▸ Task goal
Your output should reproduce each entry exactly, with none of its pictures.

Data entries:
┌──

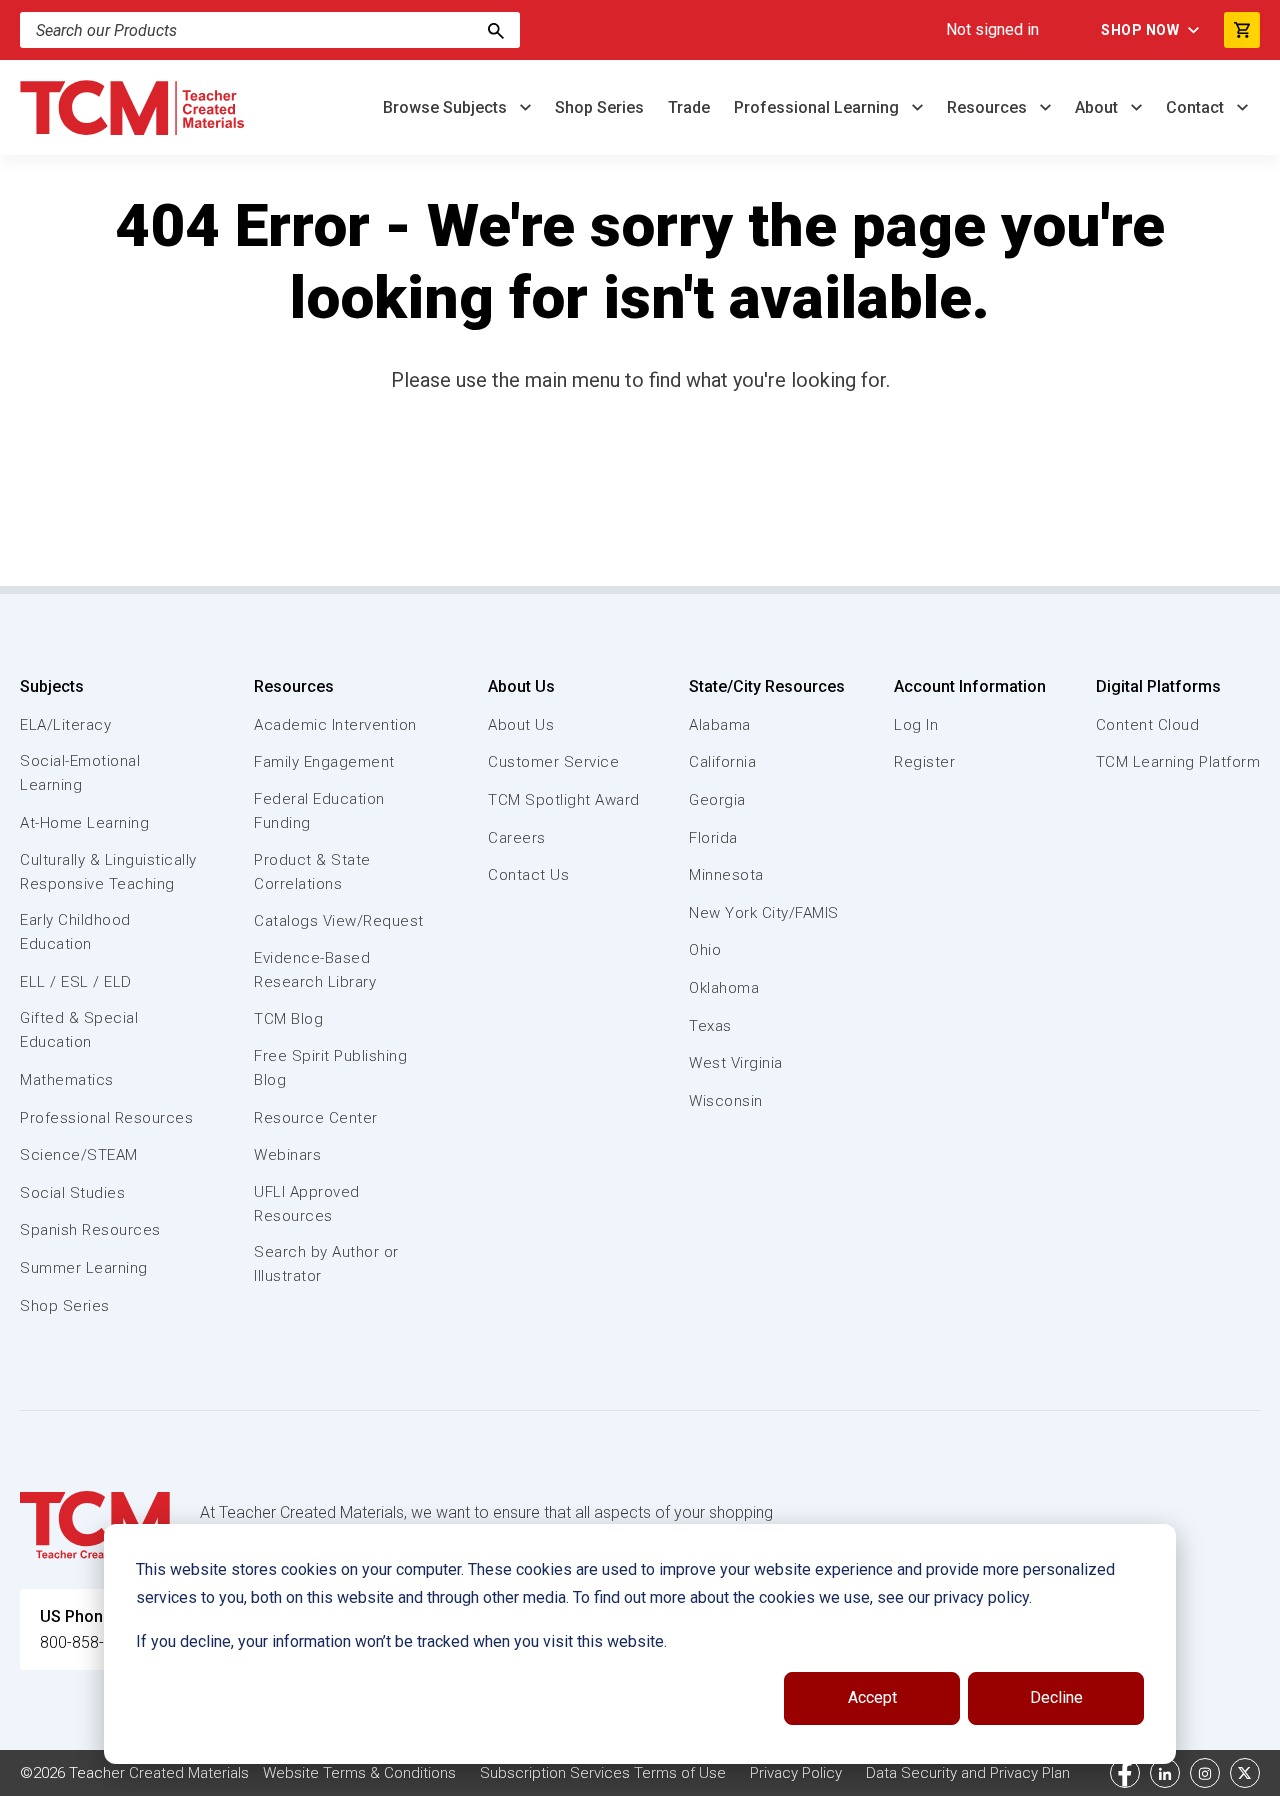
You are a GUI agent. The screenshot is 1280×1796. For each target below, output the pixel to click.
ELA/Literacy (65, 725)
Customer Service (553, 762)
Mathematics (67, 1080)
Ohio (705, 950)
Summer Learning (84, 1268)
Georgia (717, 800)
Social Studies (72, 1193)
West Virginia (736, 1063)
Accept (872, 1697)
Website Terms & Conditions (359, 1773)
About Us (521, 686)
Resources (989, 107)
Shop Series (599, 107)
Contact (1197, 107)
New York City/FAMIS (764, 913)
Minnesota (726, 875)
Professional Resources (106, 1118)
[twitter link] (1245, 1773)
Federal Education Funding (319, 811)
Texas (710, 1026)
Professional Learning (818, 107)
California (722, 762)
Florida (713, 838)
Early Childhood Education (75, 932)
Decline (1056, 1697)
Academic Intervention (335, 725)
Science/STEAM (79, 1155)
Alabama (720, 725)
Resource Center (316, 1118)
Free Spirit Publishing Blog (330, 1068)
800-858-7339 (90, 1642)
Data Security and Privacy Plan (968, 1773)
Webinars (287, 1155)
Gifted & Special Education (79, 1030)
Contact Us (528, 875)
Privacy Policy (796, 1773)
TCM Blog (288, 1019)
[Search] (496, 30)
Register (924, 762)
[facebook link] (1125, 1773)
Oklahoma (724, 988)
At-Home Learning (84, 823)
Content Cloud (1148, 725)
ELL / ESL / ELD (76, 982)
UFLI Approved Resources (307, 1204)
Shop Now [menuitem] (1140, 30)
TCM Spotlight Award (564, 800)
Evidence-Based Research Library (315, 970)
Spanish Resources (90, 1230)
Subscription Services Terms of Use (603, 1773)
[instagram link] (1205, 1773)
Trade (689, 107)
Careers (517, 838)
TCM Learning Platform (1178, 762)
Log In (916, 725)
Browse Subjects (447, 107)
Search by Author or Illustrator (326, 1264)
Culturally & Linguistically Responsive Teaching (108, 872)
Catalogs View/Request (339, 921)
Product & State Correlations (312, 872)
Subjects (52, 686)
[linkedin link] (1165, 1773)
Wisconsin (726, 1101)
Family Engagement (324, 762)
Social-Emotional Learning (80, 773)
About (1098, 107)
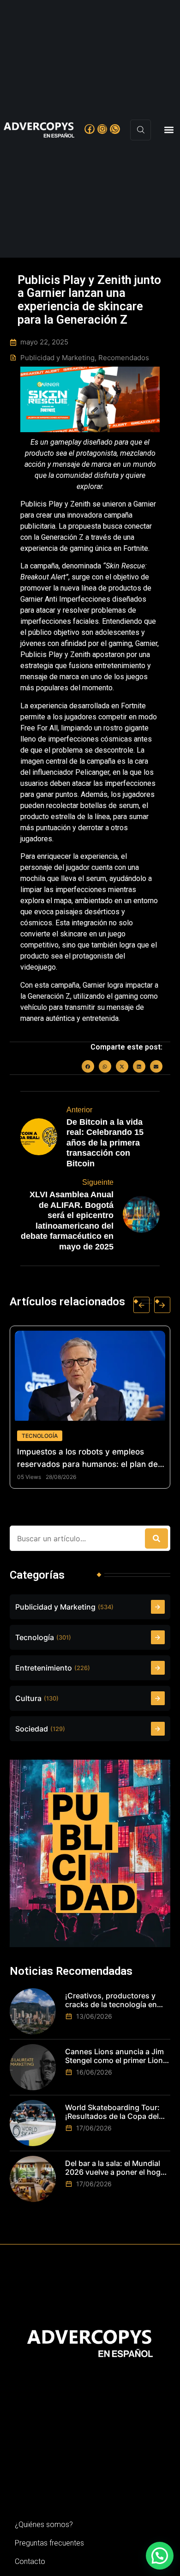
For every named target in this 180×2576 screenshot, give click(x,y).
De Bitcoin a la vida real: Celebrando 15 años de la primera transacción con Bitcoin (105, 1142)
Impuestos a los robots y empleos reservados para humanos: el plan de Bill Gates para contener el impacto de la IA (81, 1459)
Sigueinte (98, 1182)
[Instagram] (102, 129)
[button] (168, 130)
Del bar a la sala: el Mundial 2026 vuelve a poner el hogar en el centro (116, 2168)
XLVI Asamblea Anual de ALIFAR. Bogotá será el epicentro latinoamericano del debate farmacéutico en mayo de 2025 (67, 1220)
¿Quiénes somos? (44, 2524)
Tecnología (31, 1435)
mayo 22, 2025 (44, 342)
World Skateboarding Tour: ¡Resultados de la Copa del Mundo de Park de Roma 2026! (112, 2112)
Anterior (79, 1110)
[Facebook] (89, 129)
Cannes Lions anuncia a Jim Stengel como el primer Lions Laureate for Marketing (116, 2056)
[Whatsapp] (115, 129)
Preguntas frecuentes (49, 2543)
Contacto (30, 2561)
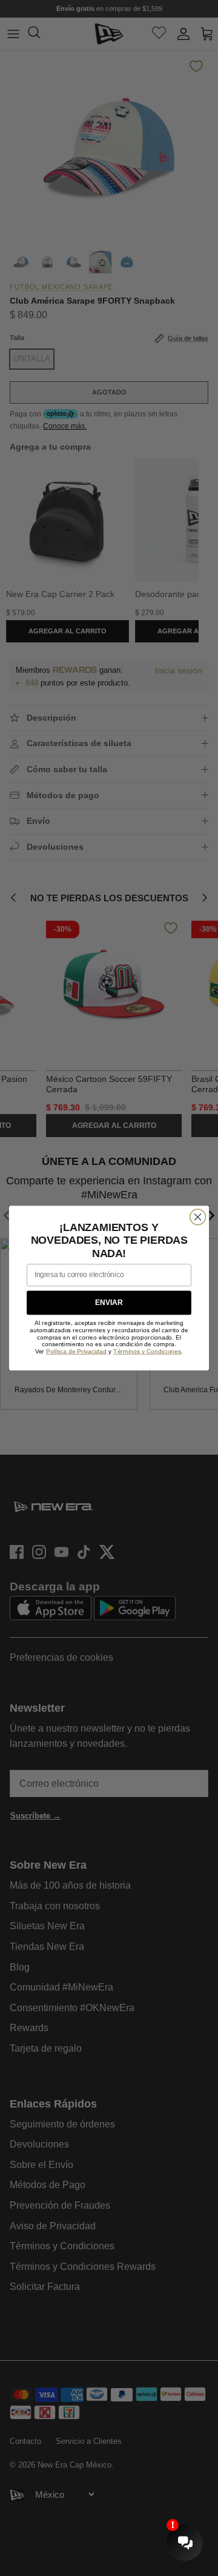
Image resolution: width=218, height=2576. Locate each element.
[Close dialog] (198, 1217)
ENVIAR (109, 1302)
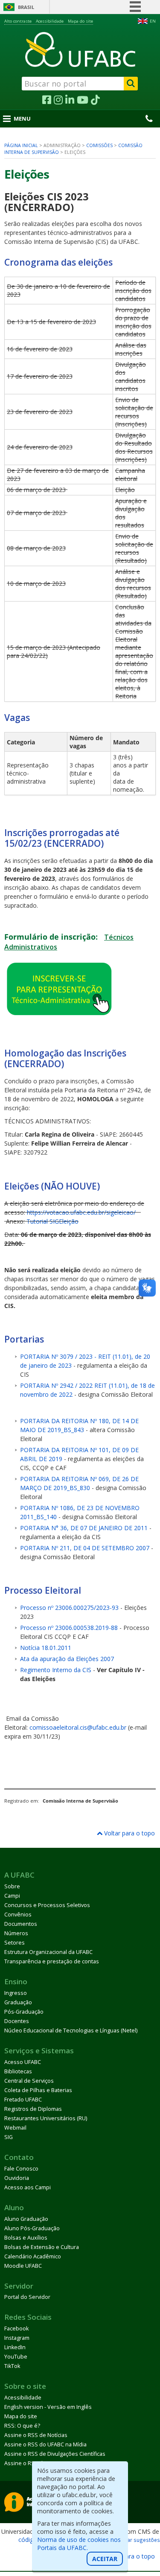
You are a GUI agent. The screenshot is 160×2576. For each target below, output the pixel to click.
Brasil (26, 7)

└──

▸ Exercise output
You are a GUI agent. The screenshot is 1280×1796. For each target below, output the pixel to click.
ELA/Literacy (65, 725)
Customer Service (553, 762)
Mathematics (67, 1080)
Ohio (705, 950)
Summer Learning (84, 1268)
Georgia (717, 800)
Social Studies (72, 1193)
West Virginia (736, 1063)
Accept (872, 1697)
Website Terms & Conditions (359, 1773)
About Us (521, 686)
Resources (989, 107)
Shop Series (599, 107)
Contact (1197, 107)
New York City/FAMIS (764, 913)
Minnesota (726, 875)
Professional Resources (106, 1118)
[twitter link] (1245, 1773)
Federal Education Funding (319, 811)
Texas (710, 1026)
Professional Learning (818, 107)
California (722, 762)
Florida (713, 838)
Early Childhood Education (75, 932)
Decline (1056, 1697)
Academic Intervention (335, 725)
Science/STEAM (79, 1155)
Alabama (720, 725)
Resource Center (316, 1118)
Free Spirit Publishing Blog (330, 1068)
800-858-7339 (90, 1642)
Data Security and Privacy Plan (968, 1773)
Webinars (287, 1155)
Gifted & Special Education (79, 1030)
Contact Us (528, 875)
Privacy Policy (796, 1773)
TCM Blog (288, 1019)
[Search] (496, 30)
Register (924, 762)
[facebook link] (1125, 1773)
Oklahoma (724, 988)
At-Home Learning (84, 823)
Content Cloud (1148, 725)
ELL / ESL / ELD (76, 982)
UFLI Approved Resources (307, 1204)
Shop Now [menuitem] (1140, 30)
TCM Spotlight Award (564, 800)
Evidence-Based Research Library (315, 970)
Spanish Resources (90, 1230)
Subscription Services Terms of Use (603, 1773)
[instagram link] (1205, 1773)
Trade (689, 107)
Careers (517, 838)
TCM Learning Platform (1178, 762)
Log In (916, 725)
Browse Subjects (447, 107)
Search by Author or Illustrator (326, 1264)
Culturally & Linguistically Responsive Teaching (108, 872)
Catalogs View/Request (339, 921)
Product & State Correlations (312, 872)
Subjects (52, 686)
[linkedin link] (1165, 1773)
Wisconsin (726, 1101)
Family Engagement (324, 762)
Social-Emotional Learning (80, 773)
About (1098, 107)
For every named target in this 180×2576 screenshot, give click(x,y).
De Bitcoin a la vida real: Celebrando 15 años de la primera transacción con Bitcoin (105, 1142)
Impuestos a los robots y empleos reservados para humanos: el plan de Bill Gates para contener el impacto de la IA (81, 1459)
Sigueinte (98, 1182)
[Instagram] (102, 129)
[button] (168, 130)
Del bar a la sala: el Mundial 2026 vuelve a poner el hogar en el centro (116, 2168)
XLVI Asamblea Anual de ALIFAR. Bogotá será el epicentro latinoamericano del debate farmacéutico en mayo de 2025 (67, 1220)
¿Quiénes somos? (44, 2524)
Tecnología (31, 1435)
mayo 22, 2025 (44, 342)
World Skateboarding Tour: ¡Resultados de la Copa del Mundo de Park de Roma 2026! (112, 2112)
Anterior (79, 1110)
[Facebook] (89, 129)
Cannes Lions anuncia a Jim Stengel como el primer Lions Laureate for Marketing (116, 2056)
[Whatsapp] (115, 129)
Preguntas frecuentes (49, 2543)
Contacto (30, 2561)
Image resolution: width=218, height=2576. Locate each element.
[Close dialog] (198, 1217)
ENVIAR (109, 1302)
You are a GUI agent. The screenshot is 160×2576. For each target below, output the pixel to click.
Brasil (26, 7)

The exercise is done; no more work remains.